Morphological and kinetics study of initial-stage oxidation of copper and copper alloy by in situ TEM

Fundamental understanding of metal and alloy oxidation is of significant importance to a wide range of applications. Using In situ Transmission Electron Microscopy (TEM) incorporated with environmental capabilities, initial stages of Cu and Cu alloy oxidation have been investigated to bridge the information gap between the knowledge obtained from surface science methods and that of traditional oxidation theories of bulk oxide growth.;Real time TEM observations as well as ex-situ AFM, STEM characterization are employed to study the initial stages of Cu and Cu-Au/Pt oxidation from oxygen chemisorption induced surface reconstruction to oxide island nucleation and growth.
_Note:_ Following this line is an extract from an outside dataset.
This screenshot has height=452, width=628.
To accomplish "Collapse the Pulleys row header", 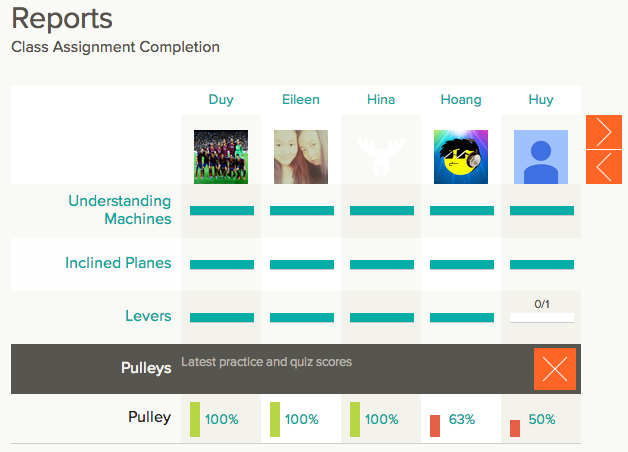I will pyautogui.click(x=145, y=369).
Surface conditions of Cu have a dramatic effect on the nucleation density and growth rate of oxide islands and increasing oxygen partial pressure results in the orientation transition from epitaxial to non-epitaxial growth of Cu2O on Cu surface. The morphologies and kinetics of oxide islands formed on Cu-Au and Cu-Pt surface have a sensitive dependence on the oxidation temperature. These morphologies and kinetics can be attributed to the surface diffusion of oxygen on metal surface and the segregation of nonoxidizable element (Au, Pt). Atomic scale oxidation is also investigated by high resolution environmental TEM including metastable surface reconstructions reflecting the kinetic hindrance toward the bulk oxide formation and the observation of step-edge induced oxide growth showing the dominate source of Cu adatom for the growth of surface Cu2O are surface steps. In conclusion, the morphologies and kinetics of oxide islands on Cu and Cu alloy surface can be controlled by oxidation temperature and oxygen pressure as well as alloying metal. The atomic scale oxidation shed light to the initial interaction of oxygen and Cu surface to understand the surface related properties.